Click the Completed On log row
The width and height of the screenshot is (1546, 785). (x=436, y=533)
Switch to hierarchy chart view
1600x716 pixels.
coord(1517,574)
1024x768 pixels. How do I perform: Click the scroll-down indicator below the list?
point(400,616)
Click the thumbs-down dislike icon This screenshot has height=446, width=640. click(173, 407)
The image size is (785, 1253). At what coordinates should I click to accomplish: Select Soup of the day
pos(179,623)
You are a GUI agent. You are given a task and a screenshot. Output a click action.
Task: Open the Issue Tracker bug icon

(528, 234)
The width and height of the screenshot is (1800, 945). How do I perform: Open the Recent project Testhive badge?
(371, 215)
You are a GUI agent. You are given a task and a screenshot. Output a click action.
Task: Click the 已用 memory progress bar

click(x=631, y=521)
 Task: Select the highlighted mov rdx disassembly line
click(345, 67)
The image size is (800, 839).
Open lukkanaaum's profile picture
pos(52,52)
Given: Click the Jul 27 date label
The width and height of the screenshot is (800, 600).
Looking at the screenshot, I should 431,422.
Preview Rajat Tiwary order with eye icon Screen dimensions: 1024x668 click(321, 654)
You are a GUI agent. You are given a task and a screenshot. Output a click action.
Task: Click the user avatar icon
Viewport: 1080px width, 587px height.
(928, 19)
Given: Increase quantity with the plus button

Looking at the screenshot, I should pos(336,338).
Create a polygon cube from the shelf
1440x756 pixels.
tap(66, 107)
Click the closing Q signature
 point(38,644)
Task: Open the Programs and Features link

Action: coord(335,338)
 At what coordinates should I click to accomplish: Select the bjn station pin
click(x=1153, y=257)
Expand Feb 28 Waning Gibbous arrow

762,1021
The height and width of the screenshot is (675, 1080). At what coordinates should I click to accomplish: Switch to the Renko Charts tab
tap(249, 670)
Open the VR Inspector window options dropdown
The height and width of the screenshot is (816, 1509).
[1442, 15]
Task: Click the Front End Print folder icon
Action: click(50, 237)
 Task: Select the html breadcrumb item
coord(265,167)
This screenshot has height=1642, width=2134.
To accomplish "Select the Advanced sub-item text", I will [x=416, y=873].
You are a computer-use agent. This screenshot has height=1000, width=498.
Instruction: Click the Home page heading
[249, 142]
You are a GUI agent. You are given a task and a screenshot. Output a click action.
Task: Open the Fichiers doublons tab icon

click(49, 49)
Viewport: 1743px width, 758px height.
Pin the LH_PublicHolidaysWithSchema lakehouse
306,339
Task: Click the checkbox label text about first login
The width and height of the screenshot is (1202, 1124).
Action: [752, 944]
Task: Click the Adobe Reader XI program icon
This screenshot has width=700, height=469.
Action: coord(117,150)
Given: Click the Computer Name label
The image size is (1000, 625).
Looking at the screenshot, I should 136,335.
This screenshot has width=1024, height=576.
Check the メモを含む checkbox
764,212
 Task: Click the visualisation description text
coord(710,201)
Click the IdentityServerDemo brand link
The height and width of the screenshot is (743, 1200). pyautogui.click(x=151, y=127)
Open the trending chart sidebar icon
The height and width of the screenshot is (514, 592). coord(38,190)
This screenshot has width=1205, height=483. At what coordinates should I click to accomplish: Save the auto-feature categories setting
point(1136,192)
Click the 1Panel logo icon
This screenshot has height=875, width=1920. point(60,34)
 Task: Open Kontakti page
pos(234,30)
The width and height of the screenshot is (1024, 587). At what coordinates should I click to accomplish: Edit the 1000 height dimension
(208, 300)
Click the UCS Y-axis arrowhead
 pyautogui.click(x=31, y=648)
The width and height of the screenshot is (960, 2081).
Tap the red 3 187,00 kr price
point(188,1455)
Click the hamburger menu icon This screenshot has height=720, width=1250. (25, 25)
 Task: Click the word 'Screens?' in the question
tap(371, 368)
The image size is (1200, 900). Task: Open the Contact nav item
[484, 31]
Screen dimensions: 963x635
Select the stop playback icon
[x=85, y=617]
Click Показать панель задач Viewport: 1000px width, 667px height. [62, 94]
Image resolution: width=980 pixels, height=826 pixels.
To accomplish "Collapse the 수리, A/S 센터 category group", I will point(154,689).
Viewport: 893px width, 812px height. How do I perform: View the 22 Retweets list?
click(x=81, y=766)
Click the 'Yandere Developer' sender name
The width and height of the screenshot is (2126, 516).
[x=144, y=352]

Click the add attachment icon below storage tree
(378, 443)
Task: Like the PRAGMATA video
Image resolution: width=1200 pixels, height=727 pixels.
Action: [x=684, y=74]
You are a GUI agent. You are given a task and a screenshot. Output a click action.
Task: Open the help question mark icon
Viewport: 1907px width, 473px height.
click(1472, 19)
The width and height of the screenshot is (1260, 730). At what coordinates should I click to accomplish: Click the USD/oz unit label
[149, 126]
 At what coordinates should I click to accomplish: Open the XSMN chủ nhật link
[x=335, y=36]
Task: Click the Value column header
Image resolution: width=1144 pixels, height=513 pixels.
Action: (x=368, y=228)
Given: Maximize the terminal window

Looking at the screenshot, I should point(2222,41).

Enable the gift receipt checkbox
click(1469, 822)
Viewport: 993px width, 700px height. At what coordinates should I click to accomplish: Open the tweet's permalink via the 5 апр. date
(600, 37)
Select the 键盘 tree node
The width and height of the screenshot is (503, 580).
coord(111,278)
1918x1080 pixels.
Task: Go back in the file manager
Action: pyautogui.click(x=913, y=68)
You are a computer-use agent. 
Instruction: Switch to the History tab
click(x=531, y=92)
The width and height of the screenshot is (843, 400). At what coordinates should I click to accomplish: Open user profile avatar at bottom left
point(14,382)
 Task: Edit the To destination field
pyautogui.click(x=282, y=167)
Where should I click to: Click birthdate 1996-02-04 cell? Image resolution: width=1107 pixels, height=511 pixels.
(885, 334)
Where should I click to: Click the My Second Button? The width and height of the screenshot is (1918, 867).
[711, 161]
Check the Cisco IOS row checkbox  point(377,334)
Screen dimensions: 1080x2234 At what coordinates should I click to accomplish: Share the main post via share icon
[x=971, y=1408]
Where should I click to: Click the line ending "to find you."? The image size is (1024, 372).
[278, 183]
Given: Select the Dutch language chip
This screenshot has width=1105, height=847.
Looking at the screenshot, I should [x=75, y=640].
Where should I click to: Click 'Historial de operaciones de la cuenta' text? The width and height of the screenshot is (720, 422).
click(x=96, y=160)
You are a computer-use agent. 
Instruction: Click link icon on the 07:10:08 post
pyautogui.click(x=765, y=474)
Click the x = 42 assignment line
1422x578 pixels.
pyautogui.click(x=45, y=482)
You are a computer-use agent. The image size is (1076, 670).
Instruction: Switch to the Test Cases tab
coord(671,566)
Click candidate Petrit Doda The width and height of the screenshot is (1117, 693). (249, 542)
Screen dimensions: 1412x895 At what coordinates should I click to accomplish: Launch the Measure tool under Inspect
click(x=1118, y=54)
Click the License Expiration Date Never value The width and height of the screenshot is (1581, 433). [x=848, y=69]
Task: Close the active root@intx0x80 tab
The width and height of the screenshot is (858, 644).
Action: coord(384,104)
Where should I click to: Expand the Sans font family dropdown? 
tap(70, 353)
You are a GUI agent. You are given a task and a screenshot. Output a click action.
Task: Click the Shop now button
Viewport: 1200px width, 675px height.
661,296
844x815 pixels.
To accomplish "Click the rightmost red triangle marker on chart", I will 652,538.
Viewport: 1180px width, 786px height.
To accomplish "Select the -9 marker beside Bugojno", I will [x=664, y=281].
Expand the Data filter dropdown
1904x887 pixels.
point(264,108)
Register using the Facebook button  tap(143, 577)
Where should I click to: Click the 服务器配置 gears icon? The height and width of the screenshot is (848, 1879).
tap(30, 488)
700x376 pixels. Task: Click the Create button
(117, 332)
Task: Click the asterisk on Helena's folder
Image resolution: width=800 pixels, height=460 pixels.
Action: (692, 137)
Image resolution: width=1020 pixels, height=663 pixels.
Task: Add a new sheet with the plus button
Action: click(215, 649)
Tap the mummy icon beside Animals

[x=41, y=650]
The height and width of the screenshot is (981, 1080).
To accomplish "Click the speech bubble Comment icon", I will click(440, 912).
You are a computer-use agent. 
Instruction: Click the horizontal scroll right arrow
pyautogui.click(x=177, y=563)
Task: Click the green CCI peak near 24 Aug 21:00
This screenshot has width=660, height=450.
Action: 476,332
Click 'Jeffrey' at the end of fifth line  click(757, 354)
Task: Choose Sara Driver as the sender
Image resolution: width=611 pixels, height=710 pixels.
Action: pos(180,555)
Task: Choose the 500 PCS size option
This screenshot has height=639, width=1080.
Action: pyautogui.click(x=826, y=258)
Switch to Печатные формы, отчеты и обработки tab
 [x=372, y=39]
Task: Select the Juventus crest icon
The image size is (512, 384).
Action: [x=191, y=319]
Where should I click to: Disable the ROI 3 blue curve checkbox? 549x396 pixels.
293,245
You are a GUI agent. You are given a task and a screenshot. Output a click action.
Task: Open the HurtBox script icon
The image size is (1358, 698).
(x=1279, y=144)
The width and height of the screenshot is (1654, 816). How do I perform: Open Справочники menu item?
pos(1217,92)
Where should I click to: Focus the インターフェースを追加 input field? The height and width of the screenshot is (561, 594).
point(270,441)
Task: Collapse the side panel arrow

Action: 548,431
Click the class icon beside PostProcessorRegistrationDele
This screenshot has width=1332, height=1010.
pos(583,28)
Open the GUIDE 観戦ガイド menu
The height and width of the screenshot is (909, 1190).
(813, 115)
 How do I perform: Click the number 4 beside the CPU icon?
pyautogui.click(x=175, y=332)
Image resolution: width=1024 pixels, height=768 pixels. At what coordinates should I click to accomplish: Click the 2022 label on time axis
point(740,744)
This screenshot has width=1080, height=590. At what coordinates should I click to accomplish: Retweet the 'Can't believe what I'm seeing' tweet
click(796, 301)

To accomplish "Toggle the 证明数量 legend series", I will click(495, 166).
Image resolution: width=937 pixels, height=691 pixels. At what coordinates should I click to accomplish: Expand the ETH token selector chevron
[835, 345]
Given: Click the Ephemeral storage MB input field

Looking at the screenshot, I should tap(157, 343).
------------------------------------------------
Set down only the lines above that fall between the line holding "Task: Click the asterisk on Helena's folder" and the line holding "The height and width of the screenshot is (981, 1080).", inclusive, keeping each exact.

** RESULT **
Task: Click the asterisk on Helena's folder
Image resolution: width=800 pixels, height=460 pixels.
Action: (692, 137)
Image resolution: width=1020 pixels, height=663 pixels.
Task: Add a new sheet with the plus button
Action: click(215, 649)
Tap the mummy icon beside Animals

[x=41, y=650]
The height and width of the screenshot is (981, 1080).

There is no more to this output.